AbstractReceptor autoimmunity is one of the ways in which autoimmune diseases appear in humans. Graves’ disease, myasthenia gravis, idiopathic membranous nephropathy, and autoimmune acute encephalitis are the major autoimmune diseases belonging to this particular group. Receptor autoimmune disease are dependent on the presence of autoantibodies directed against cell-surface antigens, namely TSH receptor in thyrocytes, acetylcholine receptor in neuromuscular junction, phospholipase 2 receptor in podocytes, and NMDA receptor in cortical neurons. In this article we outline the distinctive features of receptor autoimmunity and the specific relationship between the autoimmunology laboratory and the presence/concentration of autoantibodies. Some immunological features distinguish receptor autoimmunity.
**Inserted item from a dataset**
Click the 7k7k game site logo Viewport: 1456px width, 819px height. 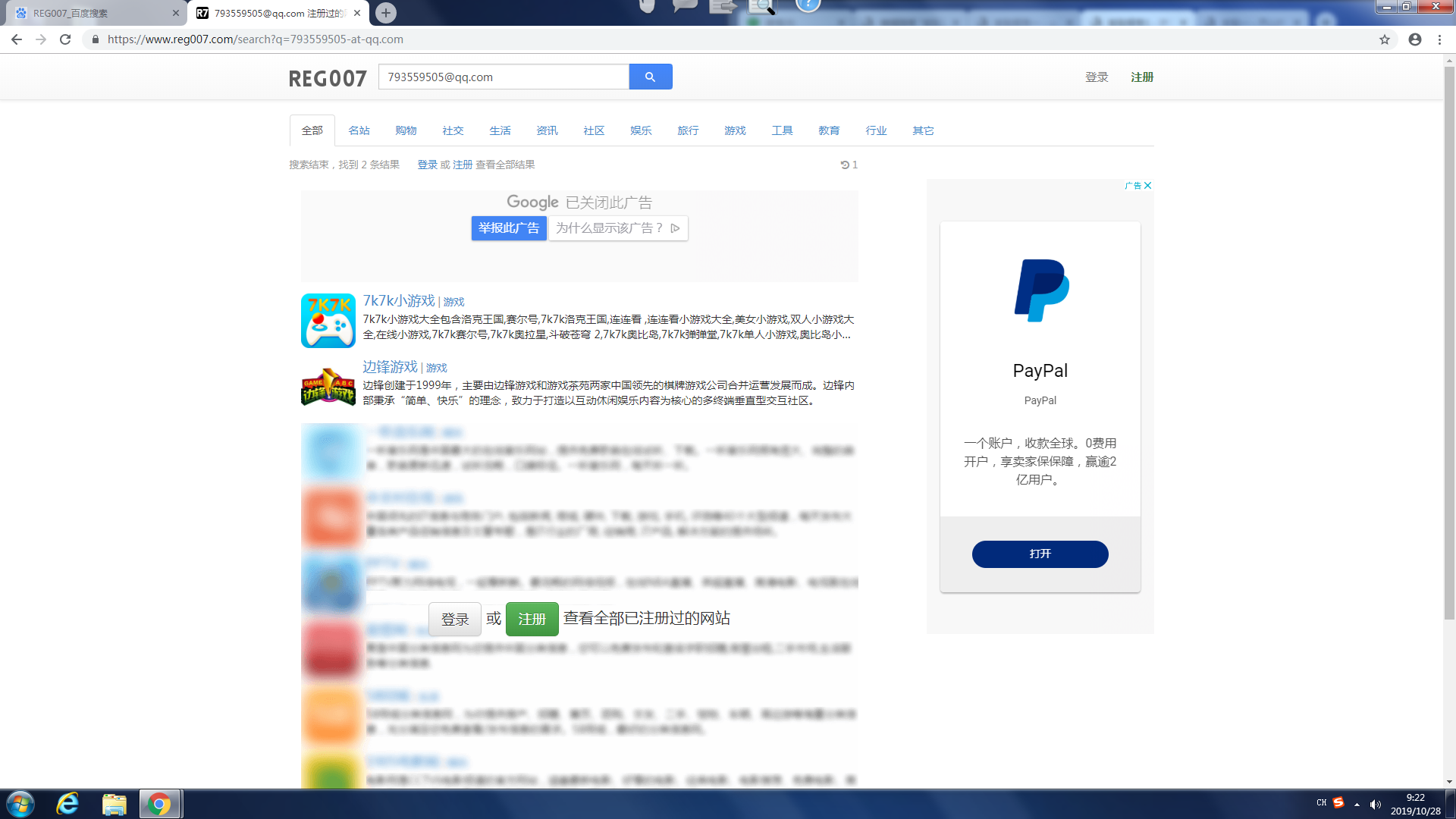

Anti-receptor autoantibody pathologies are considered T cell-dependent, B-cell-mediated autoimmune disorders: the knowledge about the presence of circulating and/or localized autoantibodies to target organs and identification of autoantigens involved in the autoimmune reaction is of paramount importance. Due to the close correlation between the concentration of anti-receptor autoantibodies, the autoimmune target of some cell-surface receptors and the intensity of symptoms, the measurement of these immunoglobulins has become central to diagnose autoimmune diseases in all affected patients, not just in clinically dubious cases. The measurement of autoantibodies is also relevant for differential diagnosis of autoimmune and non-autoimmune forms with similar symptoms. From the methodological point of view, quantitative immunoassay methods of measurement should be preferred over semi-quantitative ones, for the capacity of the first class of methods to define precisely the reference ranges and decision levels overcoming the measurement uncertainty of semi-quantitative methods.